La profesora alemana Berit Koch, en la escuela de idiomas. SEBAS SENANDE
La profesora alemana Berit Koch, en la escuela de idiomas. SEBAS SENANDE
La Escuela Oficial de Idiomas es botón de muestra estos días de la enseñanza de lenguas extranjeras a adultos en España. Una docente alemana, Berit Koch, estará hasta el próximo sábado en Lugo para tomar nota de cómo se enseñan aquí las lenguas.

En las aulas de la Escuela Oficial de Idiomas de Lugo, hay estos días una alumna distinta a los demás. Ella no viene a aprender ninguna de las siete lenguas que se enseñan en este centro. Berit Koch viene, como quien dice, a ojear. Pero su función no será hacer fichajes. Su función será observar cómo se desarrollan aquí las clases de idiomas y sacar conclusiones para mejorar sus experiencias con los alumnos en Alemania, donde imparte francés, español e inglés a alumnos de un instituto de Secundaria al norte del país. "Doy clase en un centro de Sittensen, una ciudad que está entre Bremen y Hamburgo.

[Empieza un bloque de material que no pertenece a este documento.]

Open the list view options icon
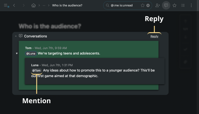 [183, 5]
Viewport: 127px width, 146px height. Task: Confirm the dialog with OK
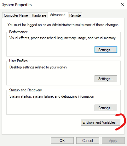[62, 141]
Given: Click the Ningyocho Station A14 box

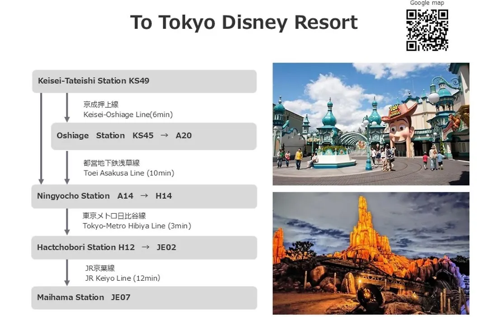Looking at the screenshot, I should (144, 196).
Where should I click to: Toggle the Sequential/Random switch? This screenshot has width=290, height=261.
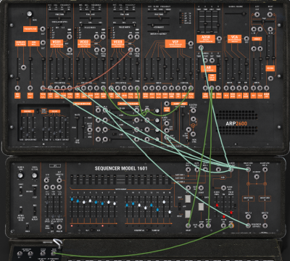point(149,231)
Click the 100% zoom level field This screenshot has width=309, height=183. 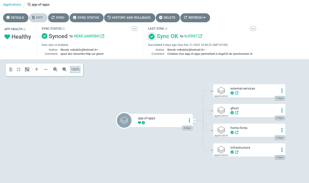[75, 69]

Mis alumnos son de Secundaria, más jóvenes que los de la Escuela Oficial de Idiomas de Lugo. Pero, aun así, vengo para observar cómo se trabaja aquí y para tomar nota sobre posibles aspectos que podemos mejorar en nuestras aulas. Al final, tengo que escribir un informe para comparar ambos sistemas educativos: el alemán y el español", explica Berit Koch.

Una de las diferencias que encontró esta profesora entre la práctica docente en España y en su país es el comportamiento del alumnado de Secundaria en las clases. "En mi país, los alumnos dejan de hablar en cuanto empieza la clase y se escucha al profesor. Puede haber alumnos rebeldes, a los que no les guste estudiar, pero no interrumpen la clase, están en silencio y quietos. Hay un respeto hacia el profesor. Aquí, según me dijeron, eso no suele pasar y hay alumnos que hablan mucho y no dejan dar clase", afirma.

Berit Koch llegó a Lugo el pasado día 7 como una participante más del programa Kmk, una asociación alemana que trabaja en colaboración con el Instituto Nacional de Tecnología Educativa y Formación del Profesorado, Intef, dependiente del Ministerio de Educación. Esta es la primera vez que esta docente alemana sale para ver lo que se hace en aulas de otros países y, de paso, conocer su cultura y también su forma de vida.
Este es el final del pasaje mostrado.